**THE REQUEST**
Recast the items below as a JSON list of strings, one string per line, with blank lines and pictures omitted.

· · · · · · ·

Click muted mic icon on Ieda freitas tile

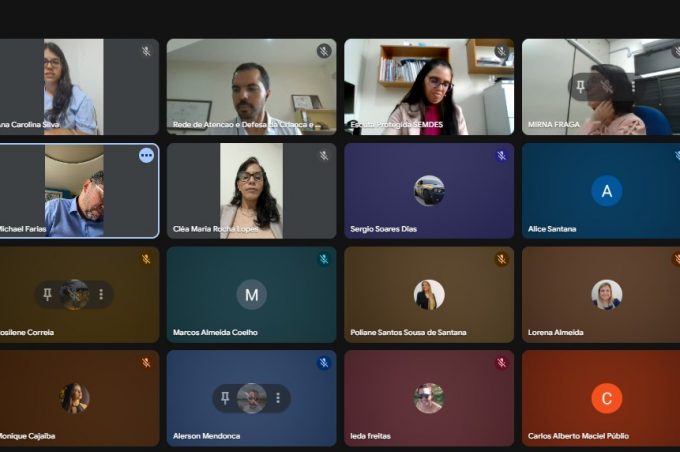501,362
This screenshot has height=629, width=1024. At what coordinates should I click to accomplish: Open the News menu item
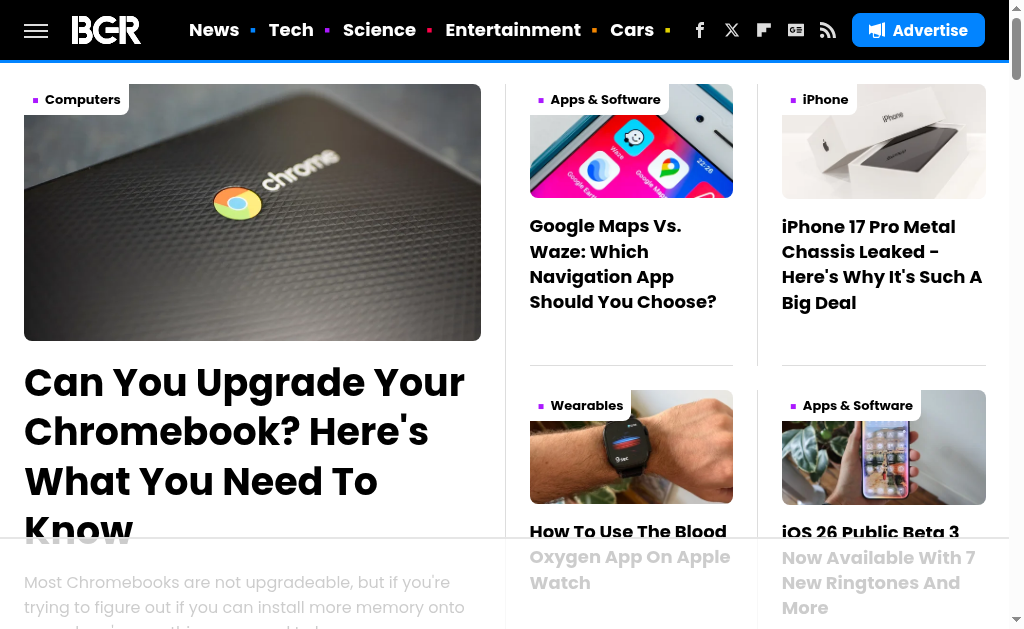214,30
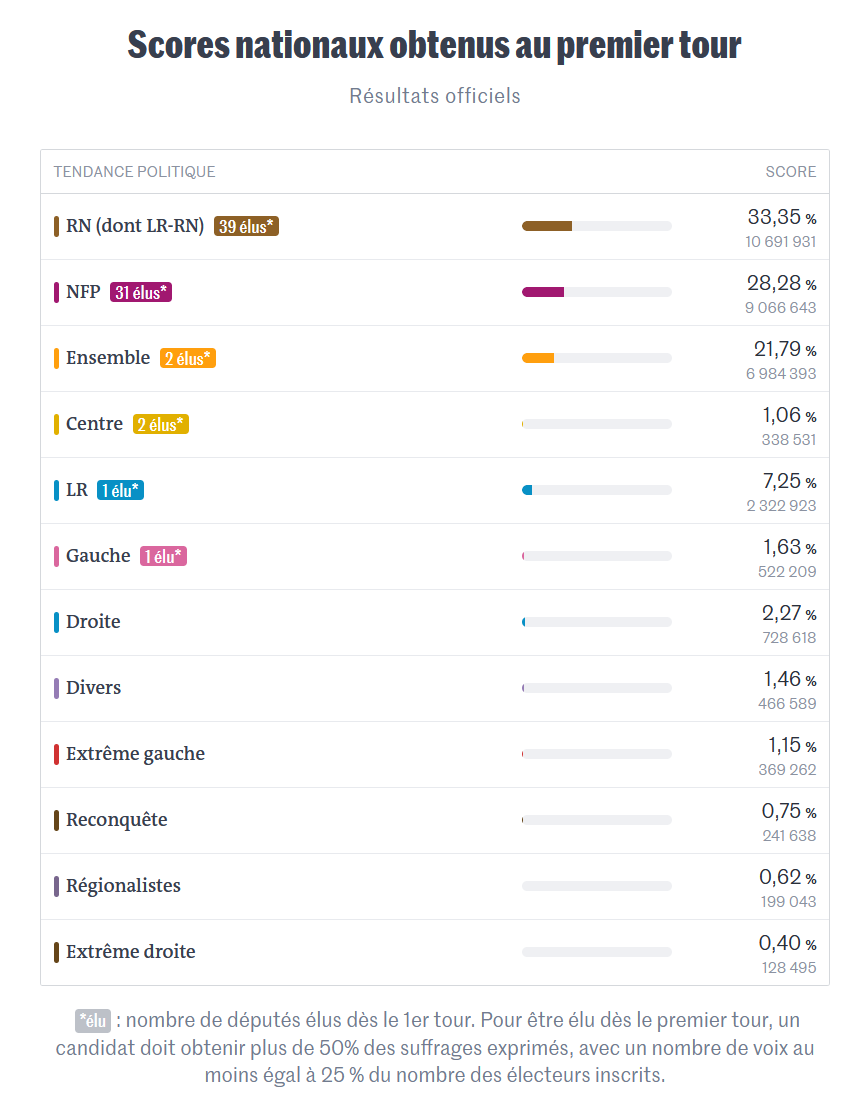
Task: Click the RN brown progress bar
Action: 596,226
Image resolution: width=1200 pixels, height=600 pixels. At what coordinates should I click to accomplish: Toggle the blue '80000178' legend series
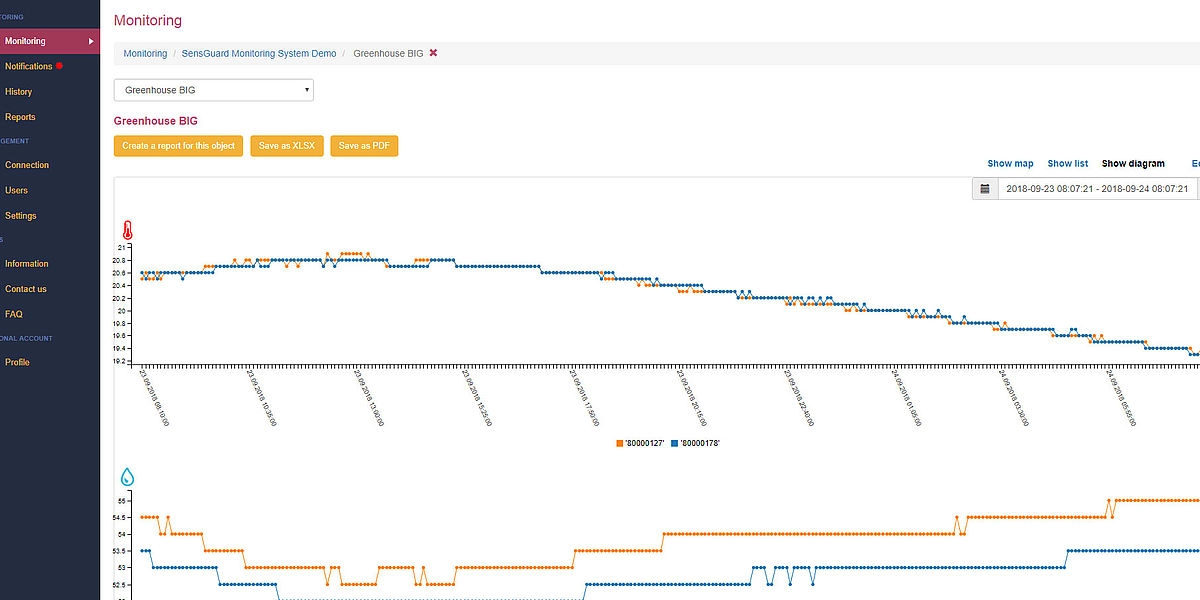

· · · · · · ·

**ANSWER IN FULL**
[
  "Click muted mic icon on Ieda freitas tile",
  "501,362",
  "This screenshot has height=629, width=1024. At what coordinates should I click to accomplish: Open the News menu item",
  "214,30",
  "Task: Click the RN brown progress bar",
  "Action: 596,226",
  "Image resolution: width=1200 pixels, height=600 pixels. At what coordinates should I click to accomplish: Toggle the blue '80000178' legend series"
]